→ Directions
Rewrite the records below, replacing "icon" with "button" and leaving every other character unchanged.

→ Exercise input
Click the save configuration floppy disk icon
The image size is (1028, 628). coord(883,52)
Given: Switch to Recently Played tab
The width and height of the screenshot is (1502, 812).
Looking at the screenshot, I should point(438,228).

→ Solution below
Click the save configuration floppy disk button
The image size is (1028, 628). coord(883,52)
Given: Switch to Recently Played tab
The width and height of the screenshot is (1502, 812).
Looking at the screenshot, I should point(438,228).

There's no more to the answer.